Bubble departure and lift-off phenomena as well as relevant pivotal parameters, including departure and lift-off radii, growth constants, and acting forces in a vertical U-shaped channel were studied by means of high-speed photography. To this goal, 68 experiments were conducted for subcooled flow boiling of distilled water at atmospheric pressure over a Nichrome heating surface installed on the outer wall of the vertical U-shaped channel, with heat flux ranging from 26.1 to 61.6 kW.m−2, mass flux ranging from 114 to 255 kg.m−2.s−1 , and inlet flow subcooling ranging from 1 to 8 °C. In order to develop new models for departure and lift-off radii the appropriate expressions for Radial pressure gradient force and Centrifugal force must be considered in forces balance analysis. The new obtained Force balance models were validated against the present experimental data.
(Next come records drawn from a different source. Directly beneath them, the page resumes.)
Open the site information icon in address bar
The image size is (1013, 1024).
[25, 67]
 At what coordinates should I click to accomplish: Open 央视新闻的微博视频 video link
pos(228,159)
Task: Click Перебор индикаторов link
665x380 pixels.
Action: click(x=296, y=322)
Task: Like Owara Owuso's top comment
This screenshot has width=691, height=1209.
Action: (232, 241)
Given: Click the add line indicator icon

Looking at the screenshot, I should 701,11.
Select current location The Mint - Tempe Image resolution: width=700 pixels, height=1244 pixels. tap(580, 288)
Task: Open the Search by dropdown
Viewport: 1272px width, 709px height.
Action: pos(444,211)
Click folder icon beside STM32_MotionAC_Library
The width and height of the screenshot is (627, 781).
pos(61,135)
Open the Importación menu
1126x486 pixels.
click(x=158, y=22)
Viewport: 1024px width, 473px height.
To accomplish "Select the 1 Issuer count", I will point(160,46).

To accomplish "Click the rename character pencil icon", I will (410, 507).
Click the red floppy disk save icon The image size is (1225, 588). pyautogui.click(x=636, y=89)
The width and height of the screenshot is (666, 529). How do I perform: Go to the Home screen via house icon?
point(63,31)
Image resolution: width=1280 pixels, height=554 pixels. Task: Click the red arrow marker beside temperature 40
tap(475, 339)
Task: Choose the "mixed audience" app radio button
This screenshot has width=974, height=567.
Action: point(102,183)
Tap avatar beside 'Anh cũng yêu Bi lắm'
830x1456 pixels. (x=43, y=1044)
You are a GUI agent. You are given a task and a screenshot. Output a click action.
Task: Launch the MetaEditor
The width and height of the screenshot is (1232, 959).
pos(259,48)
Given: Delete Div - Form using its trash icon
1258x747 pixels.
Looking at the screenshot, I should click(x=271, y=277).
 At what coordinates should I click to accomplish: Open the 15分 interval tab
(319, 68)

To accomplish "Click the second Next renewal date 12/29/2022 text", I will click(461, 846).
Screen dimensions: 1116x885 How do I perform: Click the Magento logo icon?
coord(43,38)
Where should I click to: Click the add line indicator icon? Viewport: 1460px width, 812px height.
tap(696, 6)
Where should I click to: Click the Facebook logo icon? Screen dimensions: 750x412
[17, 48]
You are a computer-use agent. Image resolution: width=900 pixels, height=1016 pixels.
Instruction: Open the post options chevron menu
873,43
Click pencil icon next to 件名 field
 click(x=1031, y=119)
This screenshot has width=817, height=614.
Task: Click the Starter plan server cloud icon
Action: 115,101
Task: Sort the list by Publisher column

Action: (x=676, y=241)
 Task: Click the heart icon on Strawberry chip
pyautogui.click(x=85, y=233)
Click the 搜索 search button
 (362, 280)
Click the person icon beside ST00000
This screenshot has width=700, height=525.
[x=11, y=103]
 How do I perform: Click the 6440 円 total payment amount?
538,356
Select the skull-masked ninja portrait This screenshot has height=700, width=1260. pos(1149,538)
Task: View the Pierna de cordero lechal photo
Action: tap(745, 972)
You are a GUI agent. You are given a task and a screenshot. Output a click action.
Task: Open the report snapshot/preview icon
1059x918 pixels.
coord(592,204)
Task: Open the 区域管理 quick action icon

Moreover, these models were adapted to be capable of predicting the data reported in the literature for straight channels where the effect of radial pressure gradient is not present. Furthermore, the influence of flow conditions, involving wall heat flux, mass flux, and inlet flow temperature on departure and lift-off radii and growth constants were examined. The results demonstrated that increasing wall heat flux and inlet flow temperature leads to higher departure and lift-off radii, as well as the rise in bubble growth constants. Also, increasing mass flux contributes to the reduction in these radii and the rise in bubble growth constants. At the end, two correlations were developed to predict bubble departure and lift-off growth constants which unveiled a good agreement with associated experimental data.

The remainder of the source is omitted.